Isn’t drug testing supposed to protect people and create a fair environment?


Sure, the point of drug testing and anti-doping protocols is to protect all the athletes, while creating a fair environment. But it doesn’t work. I mean, do you still think it creates a level playing field, and prevents people from having an unfair advantage? Realistically, it does the complete opposite. First of all, drug testing in every country in the world is different. If you are born in a western country where drug testing is generally stricter, you will be at a severe disadvantage compared to somewhere far less strict. For example, if you are a weightlifter from the USA where you get tested multiple times per year outside of competitions, how can you compete with someone from North Korea where out of competition drug testing is non-existent. Sports are extremely corrupt and, as has been proven by history, governments will help their athletes dominate on a global stage by any means necessary. 
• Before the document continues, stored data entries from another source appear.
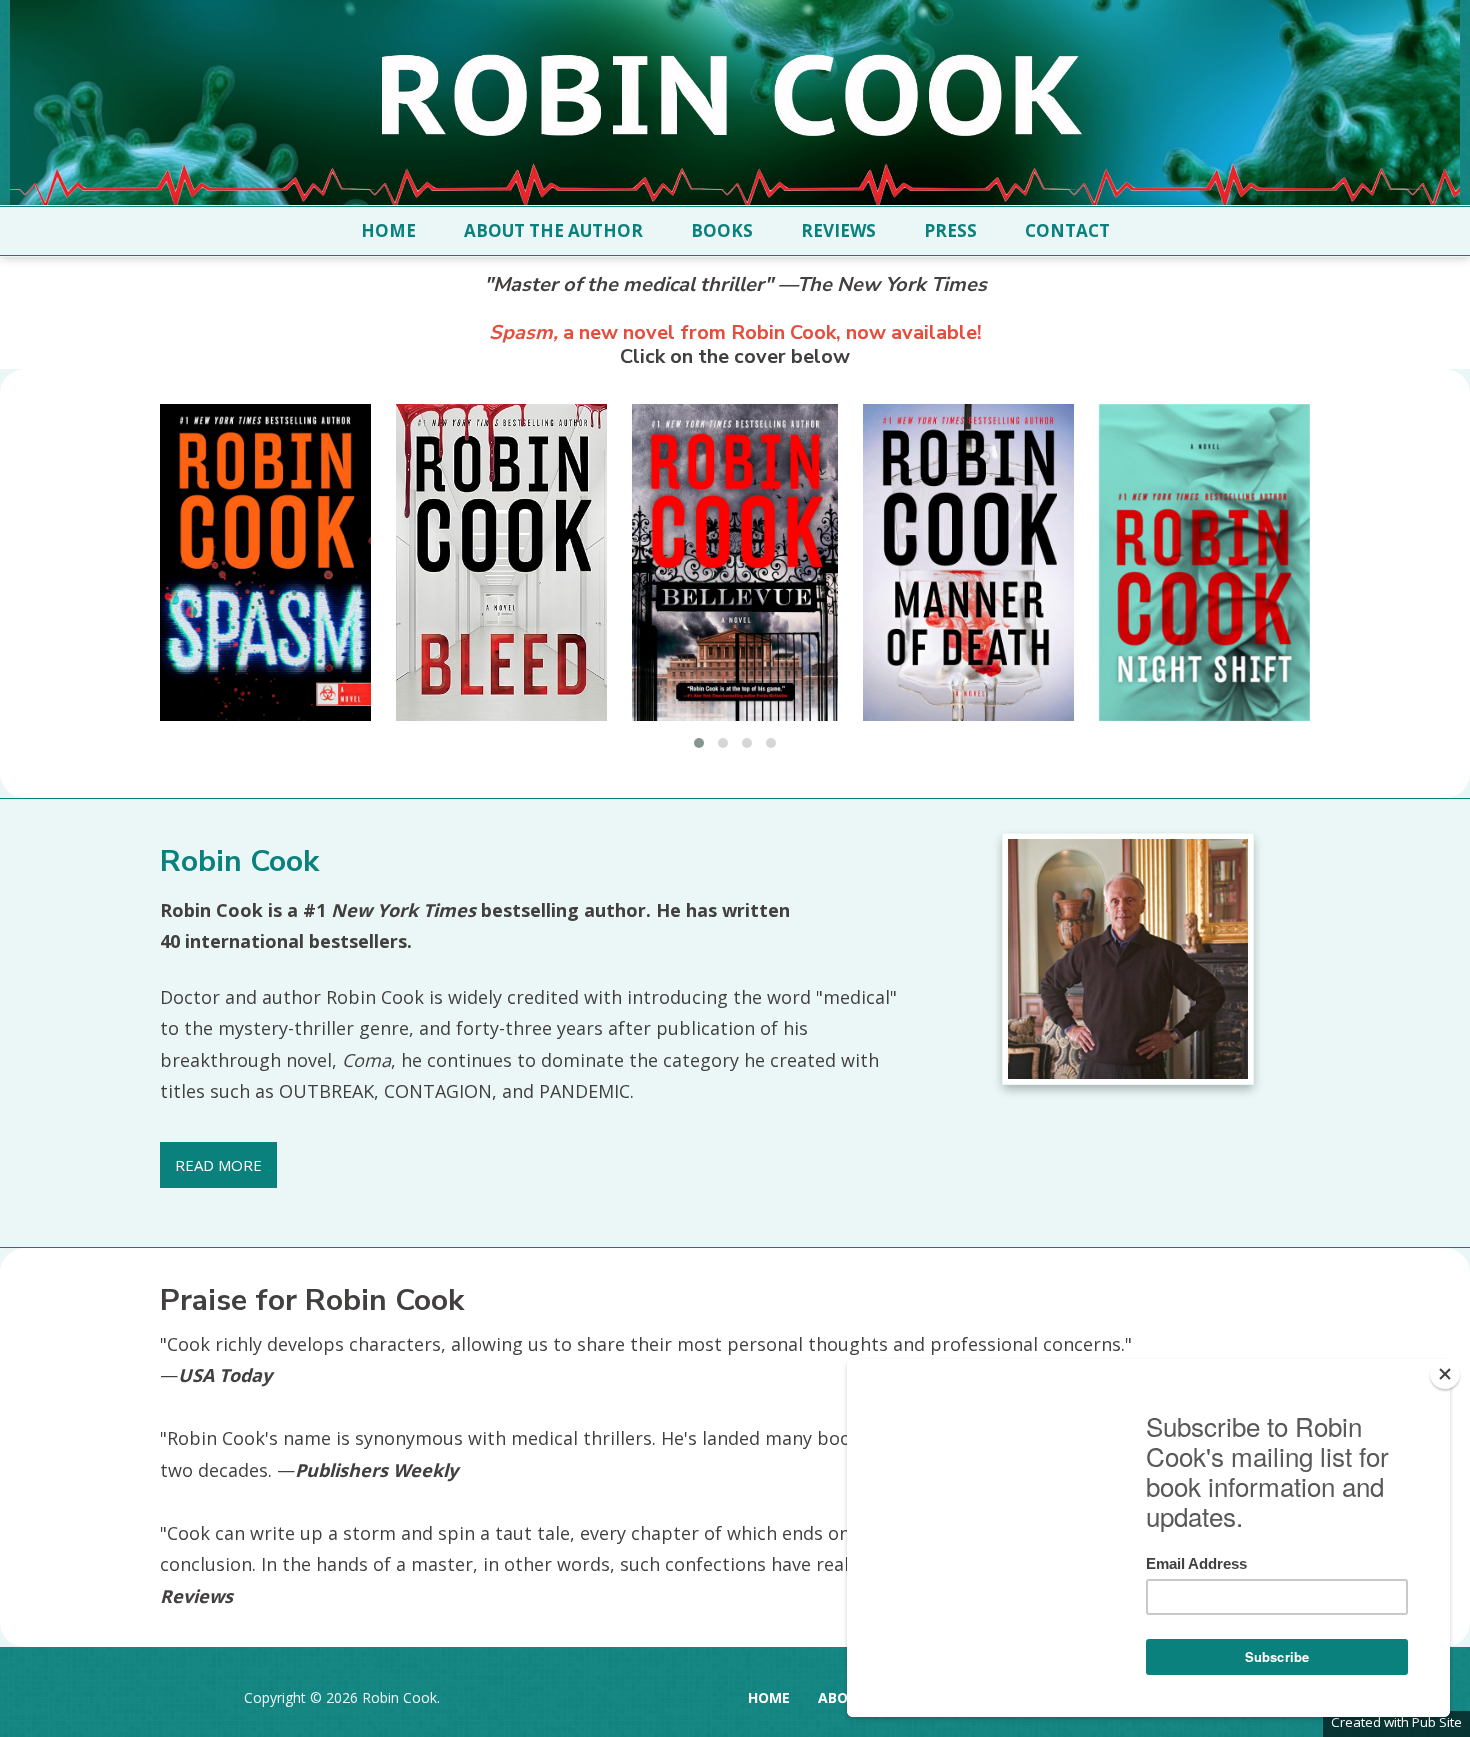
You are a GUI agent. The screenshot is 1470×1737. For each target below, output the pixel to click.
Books (722, 230)
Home (388, 230)
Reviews (838, 230)
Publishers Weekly (376, 1470)
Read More (218, 1165)
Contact (1067, 230)
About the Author (553, 230)
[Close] (1445, 1374)
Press (950, 230)
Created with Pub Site (1396, 1722)
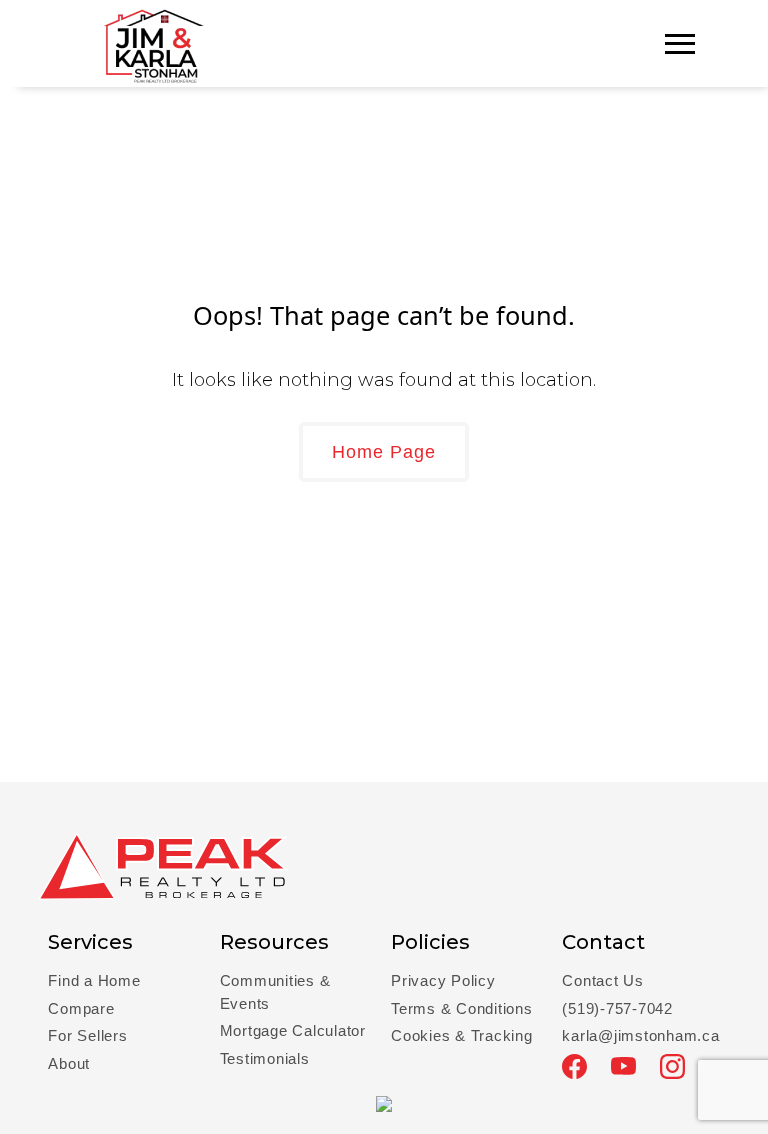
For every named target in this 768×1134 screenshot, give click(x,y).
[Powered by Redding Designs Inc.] (384, 1102)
Are drug rules the same everywhere?

There is no stable agreement on a global level about PED use, or even recreational drug use. Someone in Egypt can simply walk into a pharmacy and buy whatever steroids they want. How is that fair when in Denmark and Belgium, anabolics are so demonized that they drug test random people in commercial gyms? It isn’t.

So what is the conclusion?

Realistically, if anti-doping didn’t exist, sports would be more fair. All that WADA (the World Anti-Doping Agency) does is make it so that the athletes with the most money, the most access to drugs, and with the most corrupt people behind them will win.  I would say that anti-doping has been proven wrong because of how bad the tests are, the fact that athletes will never stop using drugs due to the political importance for some countries to do well, the individualistic, competitive aspect of every athlete, and the fact that it causes more unfairness, which is the opposite of its stated goal.